#### THE TASK
What number of lines in the records below hold the word "grid"? Give that number alone.

(Records from a collection)
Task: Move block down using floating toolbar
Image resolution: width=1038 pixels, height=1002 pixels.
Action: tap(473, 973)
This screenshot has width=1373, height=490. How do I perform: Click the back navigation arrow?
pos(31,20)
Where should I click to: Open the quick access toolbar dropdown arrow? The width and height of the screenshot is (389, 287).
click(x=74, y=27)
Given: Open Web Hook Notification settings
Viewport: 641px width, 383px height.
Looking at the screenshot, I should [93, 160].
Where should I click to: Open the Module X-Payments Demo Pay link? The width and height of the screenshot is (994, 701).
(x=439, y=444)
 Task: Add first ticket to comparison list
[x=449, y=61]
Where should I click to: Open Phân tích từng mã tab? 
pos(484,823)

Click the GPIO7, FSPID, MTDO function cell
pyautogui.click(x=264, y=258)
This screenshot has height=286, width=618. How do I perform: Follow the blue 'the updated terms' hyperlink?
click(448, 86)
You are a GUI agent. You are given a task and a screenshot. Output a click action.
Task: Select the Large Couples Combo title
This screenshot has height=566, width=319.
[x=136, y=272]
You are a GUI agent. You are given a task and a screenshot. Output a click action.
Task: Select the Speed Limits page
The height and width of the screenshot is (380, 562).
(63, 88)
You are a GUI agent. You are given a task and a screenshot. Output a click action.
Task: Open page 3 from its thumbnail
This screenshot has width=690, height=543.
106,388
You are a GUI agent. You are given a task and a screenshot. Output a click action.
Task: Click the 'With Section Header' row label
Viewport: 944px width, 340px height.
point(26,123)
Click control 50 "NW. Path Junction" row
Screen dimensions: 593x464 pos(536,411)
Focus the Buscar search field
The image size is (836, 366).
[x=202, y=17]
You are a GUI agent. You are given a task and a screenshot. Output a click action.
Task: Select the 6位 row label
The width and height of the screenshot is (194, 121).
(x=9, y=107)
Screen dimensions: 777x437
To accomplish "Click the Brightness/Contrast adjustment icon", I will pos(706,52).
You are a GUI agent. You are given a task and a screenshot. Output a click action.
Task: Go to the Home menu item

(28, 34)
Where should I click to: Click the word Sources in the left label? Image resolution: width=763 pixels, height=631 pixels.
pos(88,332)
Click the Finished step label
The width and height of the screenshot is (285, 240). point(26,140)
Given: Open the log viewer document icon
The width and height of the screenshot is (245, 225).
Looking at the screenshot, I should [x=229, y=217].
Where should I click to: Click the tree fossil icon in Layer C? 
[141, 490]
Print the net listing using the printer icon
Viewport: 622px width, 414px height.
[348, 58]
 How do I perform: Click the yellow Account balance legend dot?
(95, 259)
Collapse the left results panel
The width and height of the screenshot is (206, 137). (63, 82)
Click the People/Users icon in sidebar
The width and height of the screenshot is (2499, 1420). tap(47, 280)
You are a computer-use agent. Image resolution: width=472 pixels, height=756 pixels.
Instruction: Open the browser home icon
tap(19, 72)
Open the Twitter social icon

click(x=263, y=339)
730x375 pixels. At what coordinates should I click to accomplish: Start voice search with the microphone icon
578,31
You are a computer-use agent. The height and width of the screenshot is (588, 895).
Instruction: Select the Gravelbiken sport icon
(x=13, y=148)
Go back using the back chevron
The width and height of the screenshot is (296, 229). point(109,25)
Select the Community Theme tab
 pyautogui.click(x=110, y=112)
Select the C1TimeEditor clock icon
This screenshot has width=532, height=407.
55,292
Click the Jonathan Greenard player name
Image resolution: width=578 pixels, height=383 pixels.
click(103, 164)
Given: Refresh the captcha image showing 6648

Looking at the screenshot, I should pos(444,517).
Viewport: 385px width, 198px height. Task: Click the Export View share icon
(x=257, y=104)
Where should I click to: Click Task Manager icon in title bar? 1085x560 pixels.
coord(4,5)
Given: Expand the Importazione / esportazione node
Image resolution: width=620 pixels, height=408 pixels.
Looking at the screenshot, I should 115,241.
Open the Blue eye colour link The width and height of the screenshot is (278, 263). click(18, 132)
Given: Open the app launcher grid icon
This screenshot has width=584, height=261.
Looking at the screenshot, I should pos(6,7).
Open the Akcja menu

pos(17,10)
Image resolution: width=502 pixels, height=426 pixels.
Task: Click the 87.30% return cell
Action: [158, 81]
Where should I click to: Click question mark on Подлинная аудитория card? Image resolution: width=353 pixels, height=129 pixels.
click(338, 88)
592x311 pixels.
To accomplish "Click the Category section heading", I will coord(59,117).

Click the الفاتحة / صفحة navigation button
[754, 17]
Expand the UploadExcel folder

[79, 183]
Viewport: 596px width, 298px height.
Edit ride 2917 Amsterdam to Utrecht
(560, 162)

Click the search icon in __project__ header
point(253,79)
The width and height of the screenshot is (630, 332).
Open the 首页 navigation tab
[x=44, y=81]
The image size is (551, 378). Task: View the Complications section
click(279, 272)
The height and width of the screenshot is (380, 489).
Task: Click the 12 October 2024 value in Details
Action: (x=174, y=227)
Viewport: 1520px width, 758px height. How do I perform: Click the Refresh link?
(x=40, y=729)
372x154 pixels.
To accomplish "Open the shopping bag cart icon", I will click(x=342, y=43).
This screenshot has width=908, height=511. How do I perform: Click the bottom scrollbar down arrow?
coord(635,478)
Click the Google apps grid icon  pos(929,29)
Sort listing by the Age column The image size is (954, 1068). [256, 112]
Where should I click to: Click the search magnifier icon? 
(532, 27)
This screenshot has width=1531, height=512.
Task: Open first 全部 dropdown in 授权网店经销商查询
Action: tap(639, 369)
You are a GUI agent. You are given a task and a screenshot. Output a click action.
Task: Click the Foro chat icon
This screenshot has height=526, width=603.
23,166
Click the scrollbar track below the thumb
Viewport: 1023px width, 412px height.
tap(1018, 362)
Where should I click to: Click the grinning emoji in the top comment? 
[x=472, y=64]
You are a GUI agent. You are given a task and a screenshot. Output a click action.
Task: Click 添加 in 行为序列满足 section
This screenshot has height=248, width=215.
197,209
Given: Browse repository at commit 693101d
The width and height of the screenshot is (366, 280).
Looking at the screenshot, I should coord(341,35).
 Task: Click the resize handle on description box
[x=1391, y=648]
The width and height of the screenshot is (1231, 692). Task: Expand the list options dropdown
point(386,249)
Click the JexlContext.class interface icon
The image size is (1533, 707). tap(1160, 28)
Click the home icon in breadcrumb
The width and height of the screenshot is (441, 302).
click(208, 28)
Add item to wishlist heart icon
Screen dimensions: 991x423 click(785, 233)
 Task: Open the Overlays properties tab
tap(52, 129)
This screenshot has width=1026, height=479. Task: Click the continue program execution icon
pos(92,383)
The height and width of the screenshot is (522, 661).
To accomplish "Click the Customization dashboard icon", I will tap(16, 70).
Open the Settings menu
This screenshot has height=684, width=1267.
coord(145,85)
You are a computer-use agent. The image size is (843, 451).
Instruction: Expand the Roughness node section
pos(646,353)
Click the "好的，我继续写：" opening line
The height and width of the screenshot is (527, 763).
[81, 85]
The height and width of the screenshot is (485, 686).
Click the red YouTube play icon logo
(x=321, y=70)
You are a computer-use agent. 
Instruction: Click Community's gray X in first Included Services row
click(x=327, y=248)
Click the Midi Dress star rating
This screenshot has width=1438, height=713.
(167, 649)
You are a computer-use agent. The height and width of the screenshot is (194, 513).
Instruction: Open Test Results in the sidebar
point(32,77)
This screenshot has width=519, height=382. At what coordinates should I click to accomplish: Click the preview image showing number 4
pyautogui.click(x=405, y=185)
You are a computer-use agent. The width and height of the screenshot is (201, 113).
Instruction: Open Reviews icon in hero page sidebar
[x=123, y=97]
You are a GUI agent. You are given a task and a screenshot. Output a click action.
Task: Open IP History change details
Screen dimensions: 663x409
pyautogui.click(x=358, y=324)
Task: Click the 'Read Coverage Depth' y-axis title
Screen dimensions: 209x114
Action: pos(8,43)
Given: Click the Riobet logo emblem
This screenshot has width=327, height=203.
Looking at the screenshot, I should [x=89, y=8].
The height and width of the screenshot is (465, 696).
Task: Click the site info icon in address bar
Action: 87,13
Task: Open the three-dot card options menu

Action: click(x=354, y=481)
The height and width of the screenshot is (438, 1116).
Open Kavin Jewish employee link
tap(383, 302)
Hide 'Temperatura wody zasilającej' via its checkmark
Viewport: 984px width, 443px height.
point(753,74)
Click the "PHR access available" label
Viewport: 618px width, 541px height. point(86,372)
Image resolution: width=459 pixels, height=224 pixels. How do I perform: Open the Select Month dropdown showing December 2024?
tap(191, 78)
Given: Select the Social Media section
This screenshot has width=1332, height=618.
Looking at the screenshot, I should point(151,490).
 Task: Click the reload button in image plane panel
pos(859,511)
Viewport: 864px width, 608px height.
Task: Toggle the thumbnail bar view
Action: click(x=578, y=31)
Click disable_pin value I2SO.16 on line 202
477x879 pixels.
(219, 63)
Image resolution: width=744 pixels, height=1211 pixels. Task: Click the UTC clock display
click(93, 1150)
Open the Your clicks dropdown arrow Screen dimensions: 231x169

#### ANSWER TO THE EXERCISE
2